To those who with me abhorring the practice of Duelling may think that I ought on no account to have added to the number of bad examples, I answer that my relative situation, as well in public as private appeals, inforcing all the considerations which constitute what men of the world denominate honor, impressed on me (as I thought) a peculiar necessity not to decline the call. The ability to be in future useful, whether in resisting mischief or effecting good, in those crises of our public affairs which seem likely to happen, would probably be inseparable from a conformity with public prejudice in this particular.
A.H.
Alexander Hamilton to Nathaniel Pendleton July 4, 1804
I thank you My Dear Sir for your friendly offices in this last critical scene, if such it shall be. Excuse me for having inserted your name as Executor. I fear it may not be in your power to do much good to my family. But I am sure you will do all the good you can.
Yrs. truly,
A.H.
My most interesting papers in regard to my pecuniary affairs will be found:
1. In the upper apartment of excrutory or secretary in the country
2. In a box with pigeon holes in the room I occupy as an office
3. In the drawer of press bestead in my house in town
Alexander Hamilton to Elizabeth Hamilton July 4, 1804
This letter my very dear Eliza will not be delivered to you unless I shall first have terminated my earthly career to begin, as I humbly hope from redeeming grace and divine mercy, a happy immortality.
If it had been possible fo rme to have avoided the interview, my love for you and my precious children would have been alone a decisive motive. But it was not possible without sacrifices which would have rendered me unworthy of your esteem. I need not tell you of the pangs I feel from the idea of quitting you and exposing you to the anguish which I know you would feel. Nor could I dwell on the topic lest it should unman me.
The consolations of religion, my beloved, can alone support you, and these you have a right to enjoy. Fly to the bosom of your Gad and be comforted. With my last idea, I shall cherish the sweet hope of meeting you in a better world.
Adieu best of wives and best of women. Embrace all my darling children for me.
Ever yours,
A.H.
Aaron Burr to Theodosia Burr Alston July 10, 1804
Having lately written my will and given my private letters and papers in charge to you, I have no other direction to give you on the subject but to request you to burn all such as if by accident made public would injure any person. This is more particularly applicable to the letters of my female correspondents.

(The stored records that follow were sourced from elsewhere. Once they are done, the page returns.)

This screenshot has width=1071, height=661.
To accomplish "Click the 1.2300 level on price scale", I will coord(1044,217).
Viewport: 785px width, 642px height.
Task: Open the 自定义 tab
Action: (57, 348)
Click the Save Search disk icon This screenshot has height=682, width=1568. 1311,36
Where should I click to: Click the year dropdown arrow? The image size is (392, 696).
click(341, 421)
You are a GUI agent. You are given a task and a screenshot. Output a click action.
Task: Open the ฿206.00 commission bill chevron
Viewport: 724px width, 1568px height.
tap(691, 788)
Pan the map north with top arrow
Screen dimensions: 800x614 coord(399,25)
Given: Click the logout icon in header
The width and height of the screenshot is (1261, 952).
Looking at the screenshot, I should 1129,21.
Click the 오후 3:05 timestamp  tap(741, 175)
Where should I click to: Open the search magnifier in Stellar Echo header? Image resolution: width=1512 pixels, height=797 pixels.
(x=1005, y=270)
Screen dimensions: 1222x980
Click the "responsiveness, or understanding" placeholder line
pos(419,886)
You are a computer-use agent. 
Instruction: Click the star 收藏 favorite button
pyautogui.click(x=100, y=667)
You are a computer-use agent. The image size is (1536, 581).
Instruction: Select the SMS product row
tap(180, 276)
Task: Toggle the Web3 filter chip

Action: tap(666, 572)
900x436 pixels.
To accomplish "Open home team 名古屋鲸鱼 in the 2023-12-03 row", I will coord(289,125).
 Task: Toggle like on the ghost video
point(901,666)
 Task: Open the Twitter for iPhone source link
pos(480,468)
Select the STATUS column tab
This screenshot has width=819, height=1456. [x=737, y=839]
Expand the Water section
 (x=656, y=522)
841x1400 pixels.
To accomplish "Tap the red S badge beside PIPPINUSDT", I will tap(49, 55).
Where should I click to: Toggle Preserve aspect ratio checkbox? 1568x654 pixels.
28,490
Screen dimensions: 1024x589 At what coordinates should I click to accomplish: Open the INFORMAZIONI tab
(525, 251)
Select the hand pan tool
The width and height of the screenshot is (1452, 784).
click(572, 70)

All my letters and copies of letters of which I have retained copies are in six blue boxes. If your husband or any one else (no one, however, could do it so well as he) should think it worth while to write a sketch of my life some materials will be found among these letters.
Tell my dear Natalie [a French refugee adopted by Burr] that I have not left her anything for the very good reason that I had nothing to leave to any one. My estate will just about pay my debts and no more -- I mean if I should die this year. If I live a few years it is probable things may be better....
Burn immediately a small bundle tied with a red string which you will find in the little flat writing-case -- that which we used with the curricle. The bundle is marked "Put."
The letters of Clara (the greatest part of them) are tied up in a white handkerchief, which you will find in a blue box No. 5. You may hand them to Mari if you please. My letters to Clara are in the same bundle. You and by-and-by Aaron Burr Alston may laugh at gamp when you look over this nonsense....
I am indebted to you, my dearest Theodosia, for a very great portion of the happiness which I have enjoyed in this life. You have completely satisfied all that my heart and affections had hoped or even wished. With a little perseverence, determination, and industry, you will obtain all that my ambition or vanity had fondly imagined. Let your son have occasion to be proud that he had a mother. Adieu. Adieu.